Exercise goal: Copy the following records word for word, without including the pictures in your copy.

Record extracts:
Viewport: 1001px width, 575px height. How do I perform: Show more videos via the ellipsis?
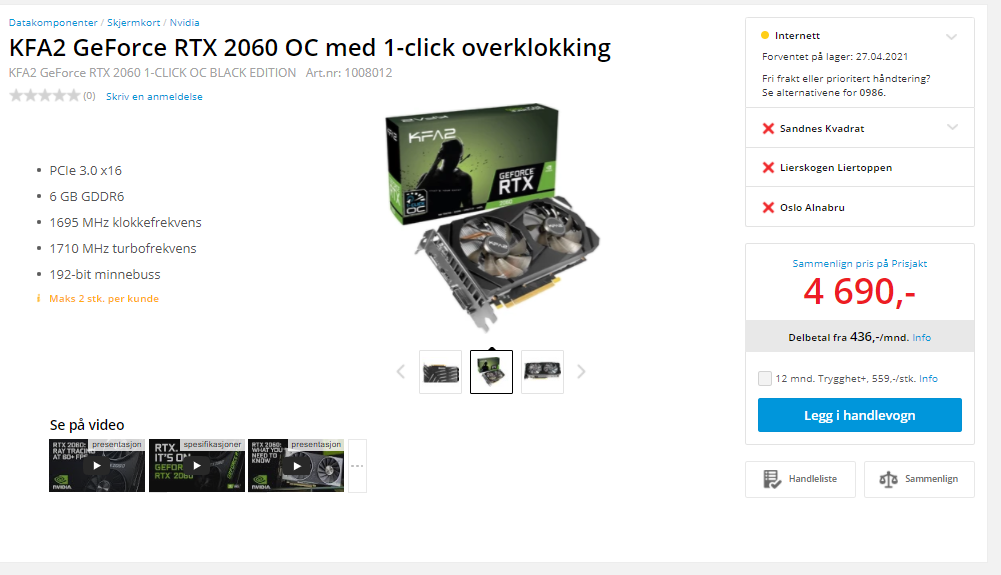[x=358, y=465]
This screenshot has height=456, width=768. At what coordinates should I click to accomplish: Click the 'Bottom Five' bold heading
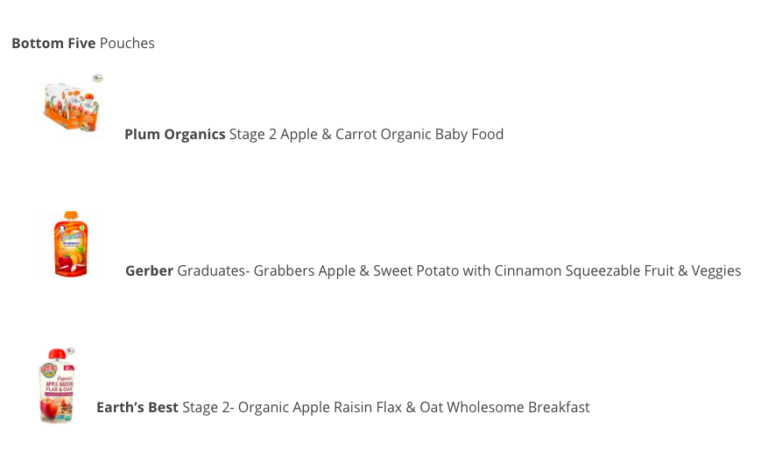pyautogui.click(x=53, y=43)
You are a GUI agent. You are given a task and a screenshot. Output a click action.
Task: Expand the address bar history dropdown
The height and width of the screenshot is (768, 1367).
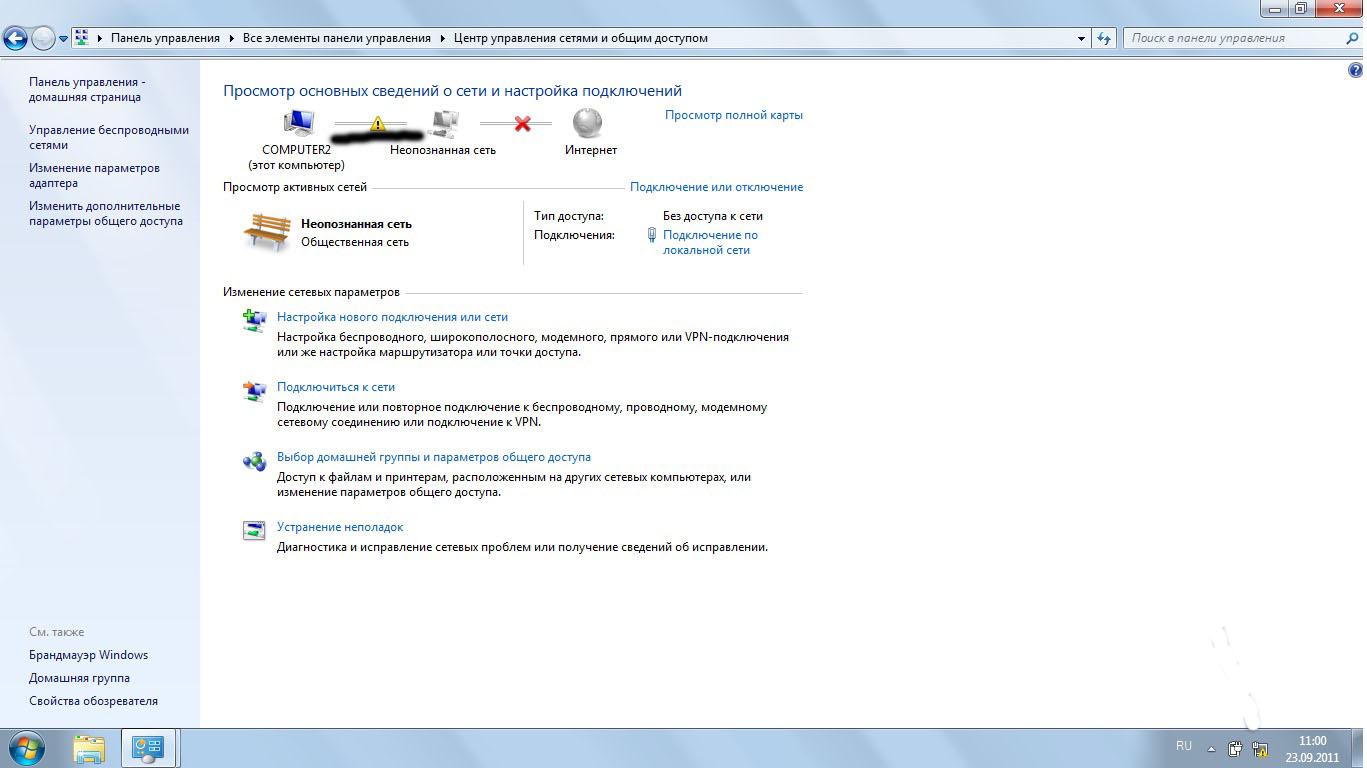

The output:
Viewport: 1001px width, 575px height. How do I perform: Show more videos via the ellipsis?
[x=358, y=465]
This screenshot has height=456, width=768. At what coordinates should I click to accomplish: Click the 'Bottom Five' bold heading
pyautogui.click(x=53, y=43)
You are a GUI agent. You are given a task and a screenshot. Output a click action.
Task: Expand the address bar history dropdown
The height and width of the screenshot is (768, 1367).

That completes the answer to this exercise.